Ondanks de Abrahamitische akkoorden die met Israël zijn gesloten, geeft een aantal Arabische landen er de voorkeur aan niet overhaast tot "normalisatie" over te gaan en beginnen zij een evenwichtiger, gematigder houding aan te nemen. Saoedi-Arabië bijvoorbeeld onderhandelt met Iran om de bilaterale banden te verbeteren en is niet met de VS meegegaan op het gebied van de olieproduktie en de anti-Russische sancties.
Hoewel Washington probeert zijn partners op te hitsen en alle leden van de Abrahamitische overeenkomst te betrekken bij de pas opgerichte Middle East Air Defense Alliance. Israël heeft zich er reeds formeel bij aangesloten, zoals onlangs door minister van Defensie Benny Gantz werd aangekondigd.
Het is duidelijk dat het nieuwe verkiezingsproces moeilijk zal zijn, en niet alleen voor Netanyahu. Enerzijds zal het nodig zijn antwoorden te vinden op de huidige uitdagingen zoals die door de Israëlische samenleving worden voorgesteld, en anderzijds zal men moeten proberen het conflict tegen Iran, Syrië en Libanon niet te laten escaleren, wat niet alleen reacties zal uitlokken van deze landen, maar ook van andere regionale spelers en natuurlijk van grote actoren, waaronder de Verenigde Staten, die duidelijk niet bereid zijn om ook tegen Iran een nieuw front te openen.

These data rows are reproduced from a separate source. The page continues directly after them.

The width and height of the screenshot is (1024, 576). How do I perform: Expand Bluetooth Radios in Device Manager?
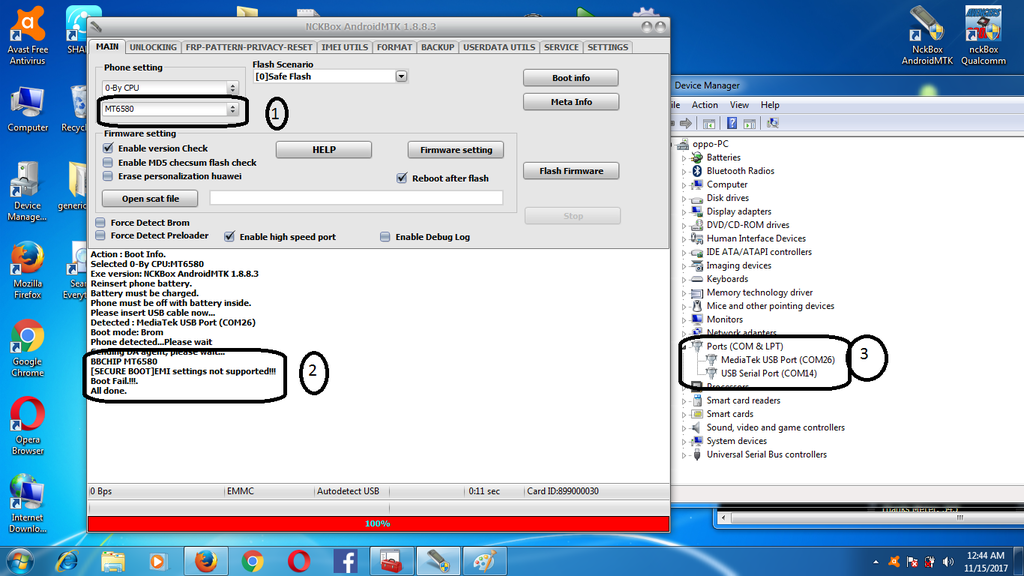click(x=684, y=171)
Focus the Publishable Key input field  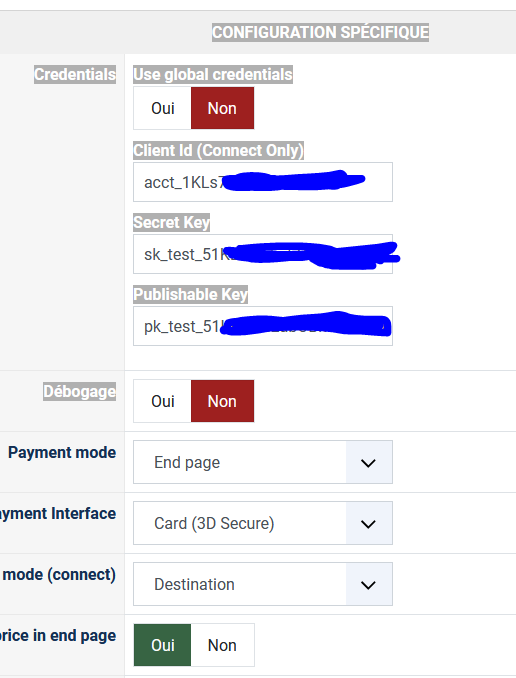pos(263,326)
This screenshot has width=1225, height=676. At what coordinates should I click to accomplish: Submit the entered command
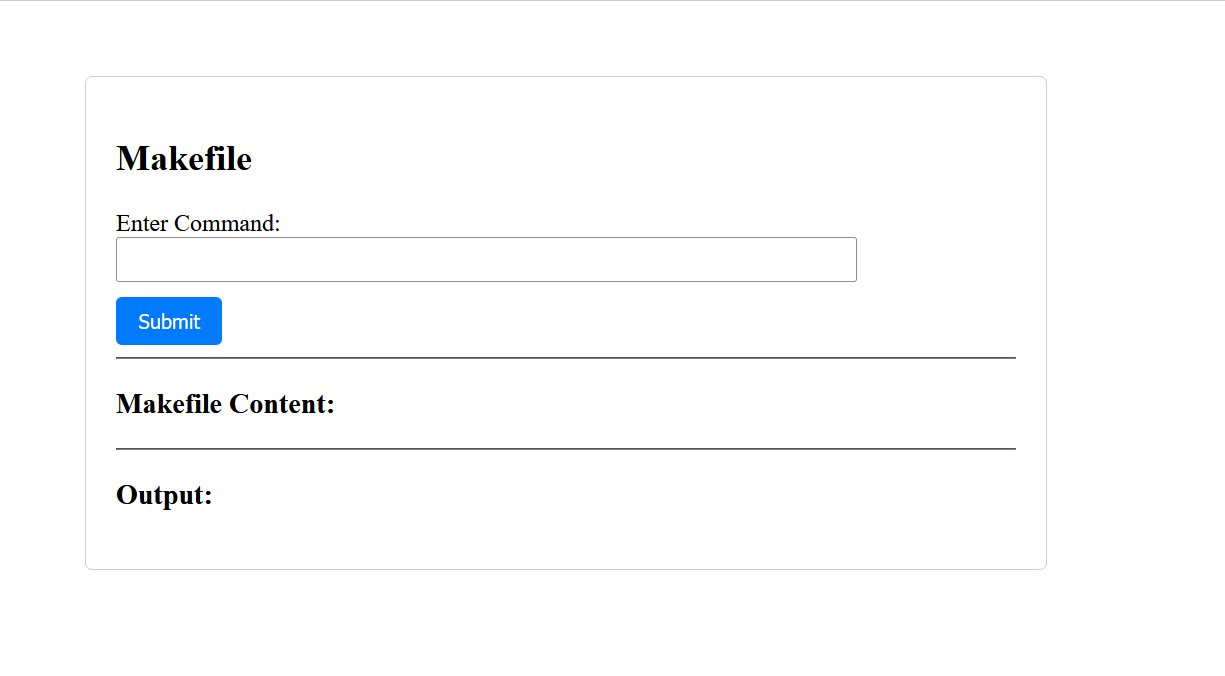[x=169, y=321]
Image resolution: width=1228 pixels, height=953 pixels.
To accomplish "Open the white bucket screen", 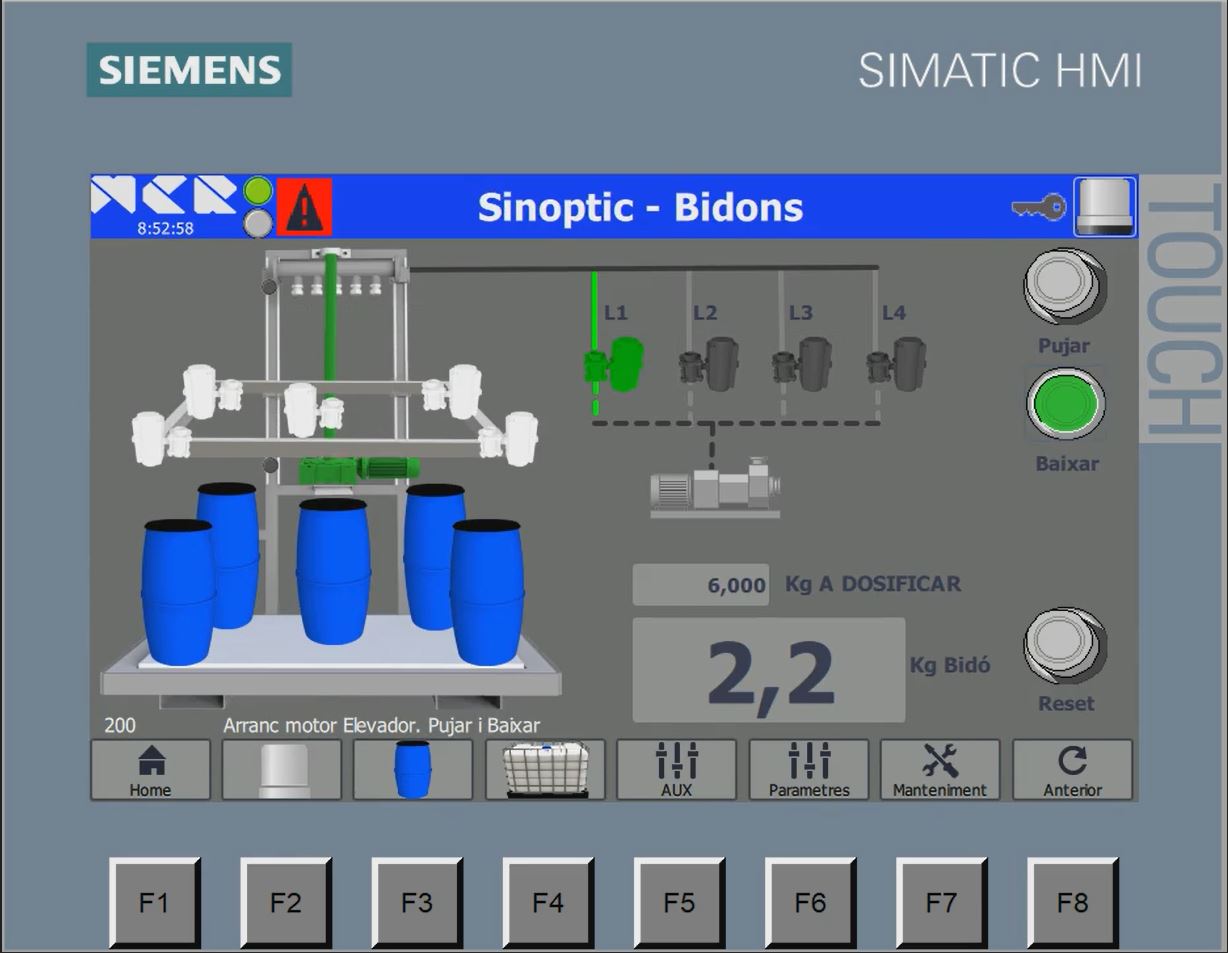I will (281, 770).
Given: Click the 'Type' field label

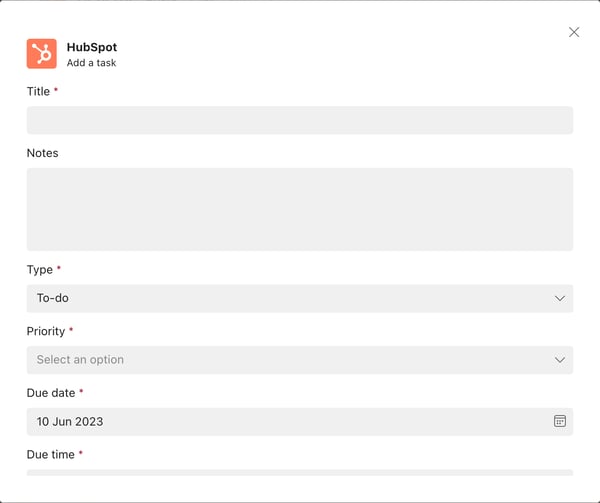Looking at the screenshot, I should (x=39, y=270).
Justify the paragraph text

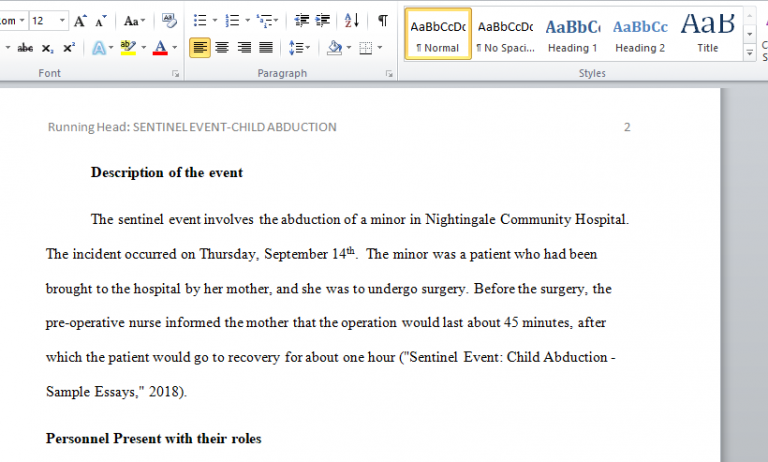tap(266, 47)
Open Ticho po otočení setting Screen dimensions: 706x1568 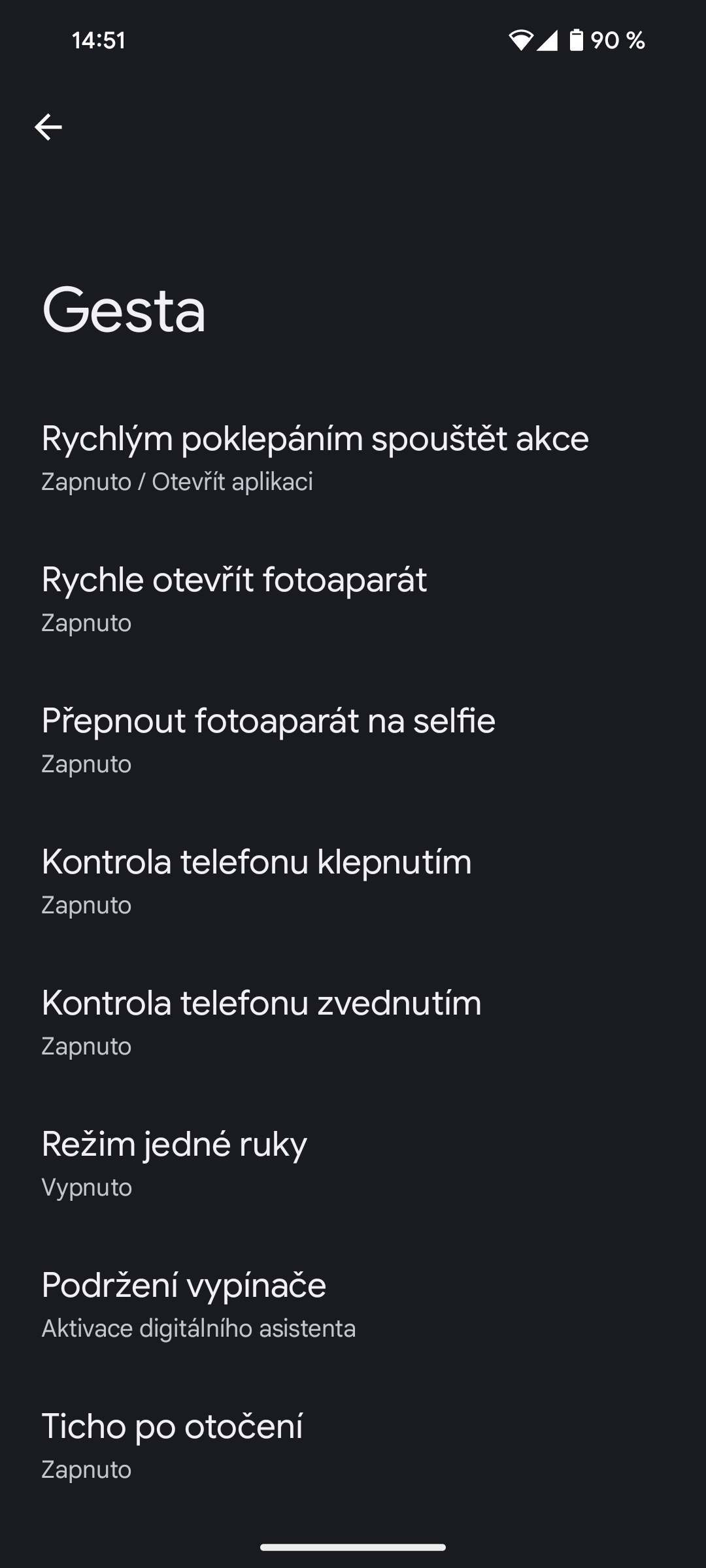point(353,1447)
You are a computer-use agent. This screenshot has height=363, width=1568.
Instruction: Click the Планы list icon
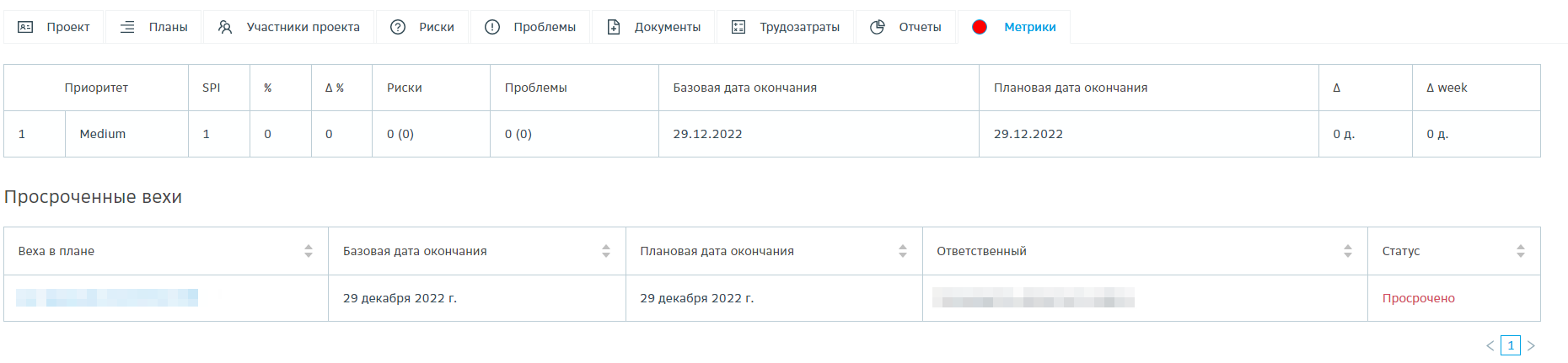(127, 27)
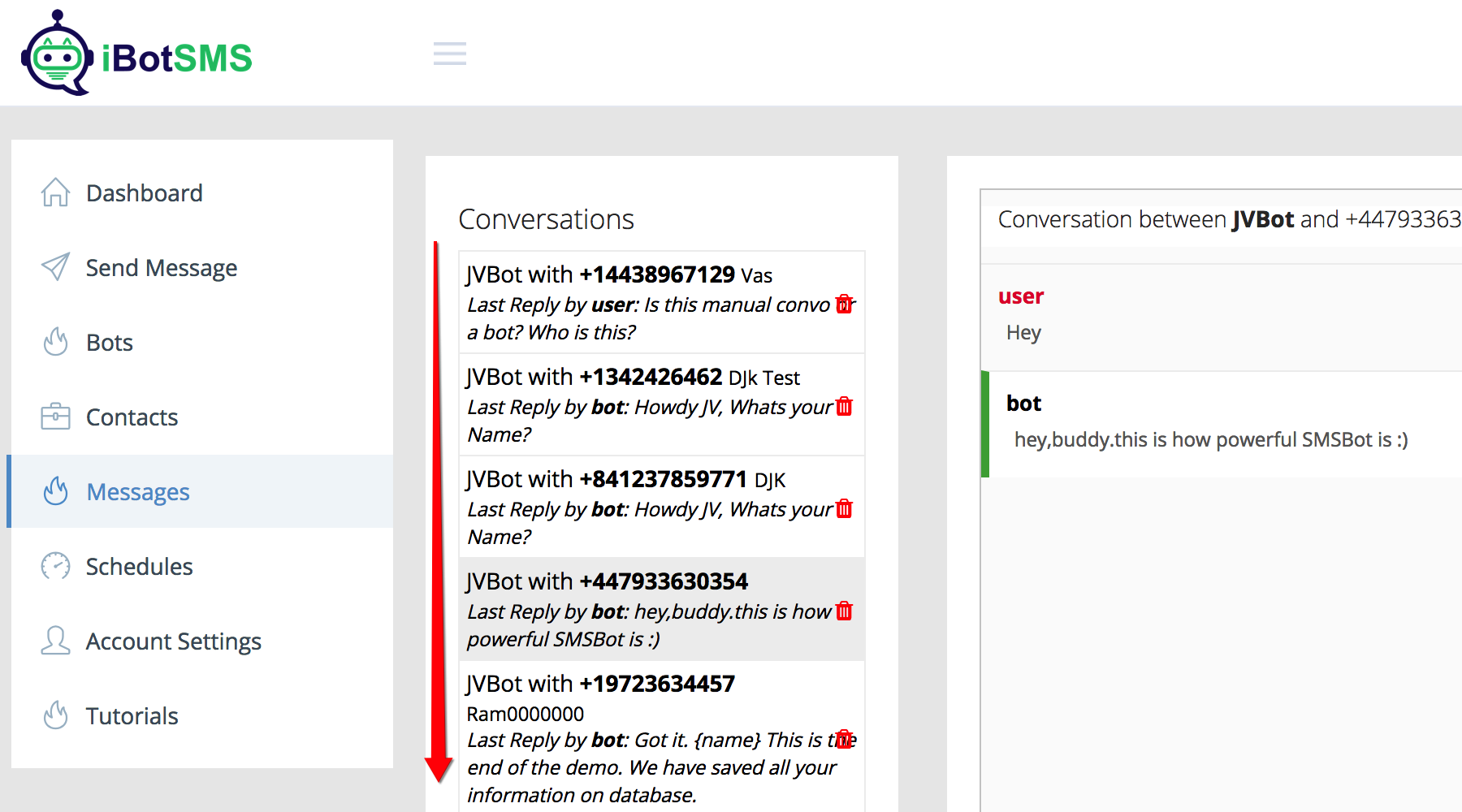This screenshot has width=1462, height=812.
Task: Click the Schedules clock icon
Action: point(55,566)
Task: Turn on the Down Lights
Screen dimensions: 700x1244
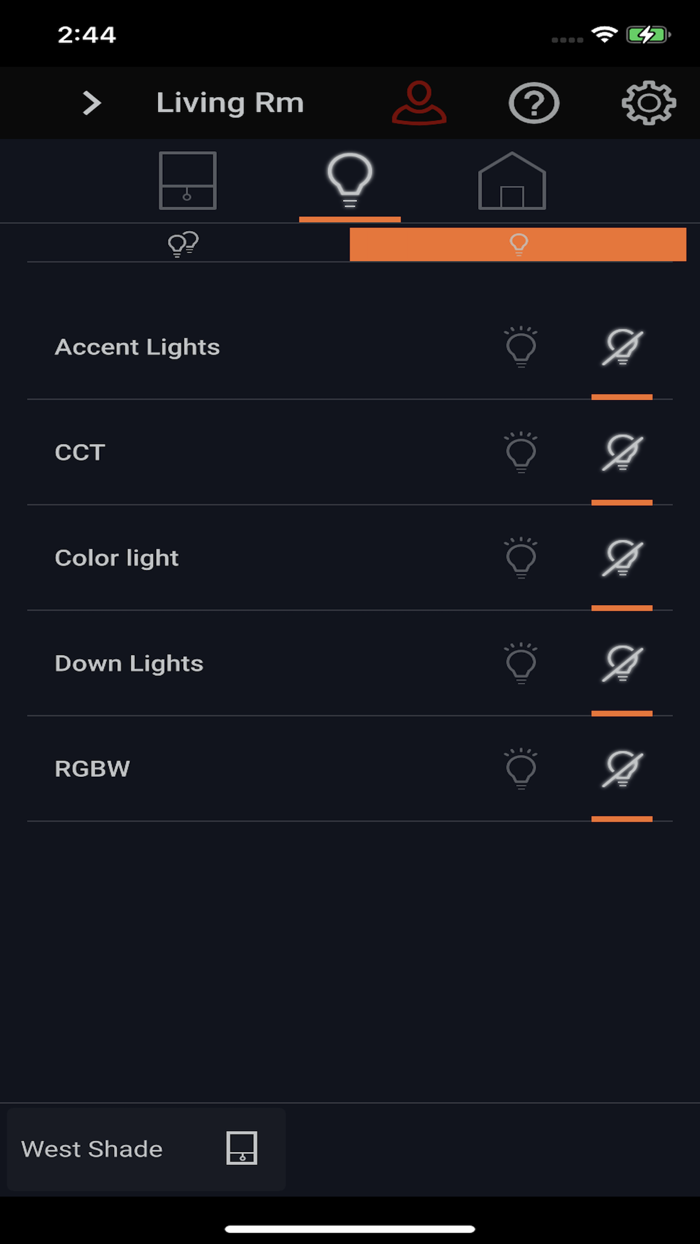Action: (x=520, y=663)
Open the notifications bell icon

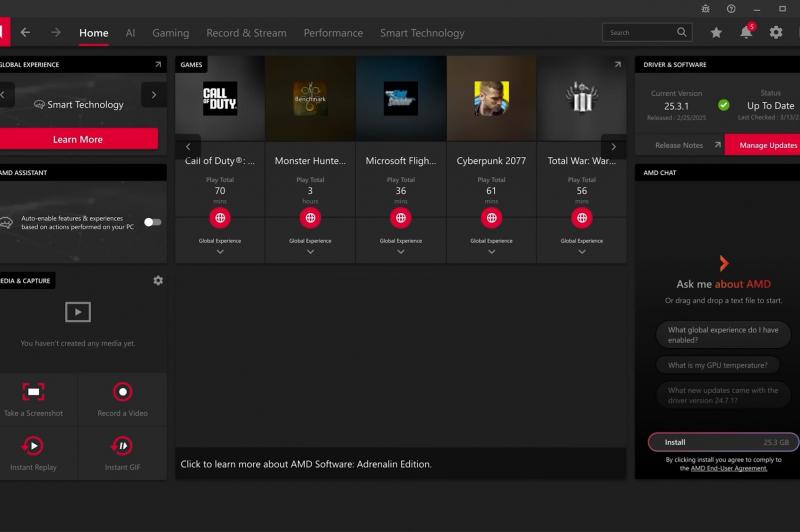[x=746, y=33]
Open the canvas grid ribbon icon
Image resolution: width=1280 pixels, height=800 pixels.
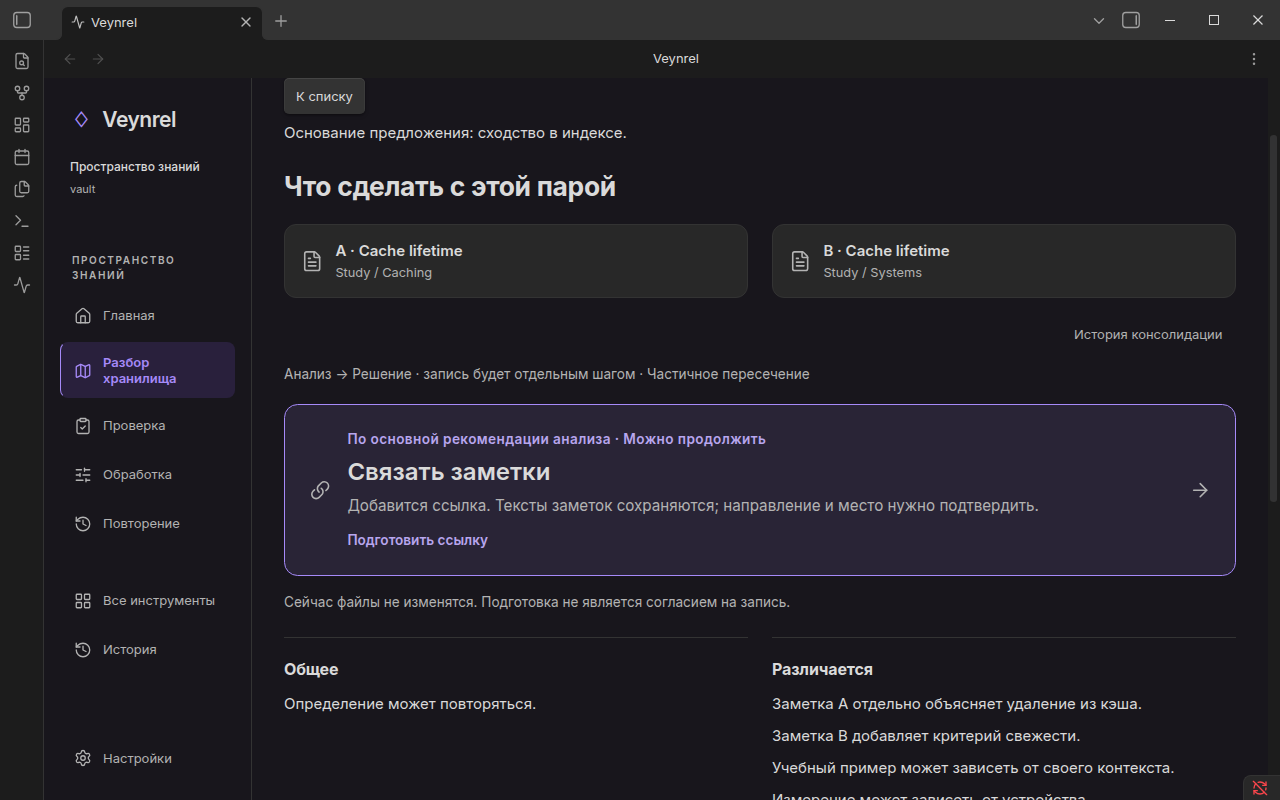22,125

Deze situatie doet denken aan de uitspraak van Israëls eerste premier David Ben-Gurion, die zei dat hun staat lijdt aan chronische inferioriteit. Hij doelde daarbij op de demografie en het grondgebied, dat in zijn tijd veel kleiner was. Deze minderwaardigheid was de reden voor het repatriëringsprogramma dat Israël kosten noch moeite spaarde om uit te breiden door de bezetting van Palestina. Maar de huidige situatie wijst erop dat deze chronische minderwaardigheid is blijven bestaan en kenmerkend is voor het politieke systeem van Israël in zijn geheel. Als de leiding van deze politieke entiteit rationeler had nagedacht, zou zij ingezien hebben dat Israël, door het bestaan van een Palestijnse staat te ontkennen, zichzelf veroordeelt tot nog meer instabiliteit en minderwaardigheid.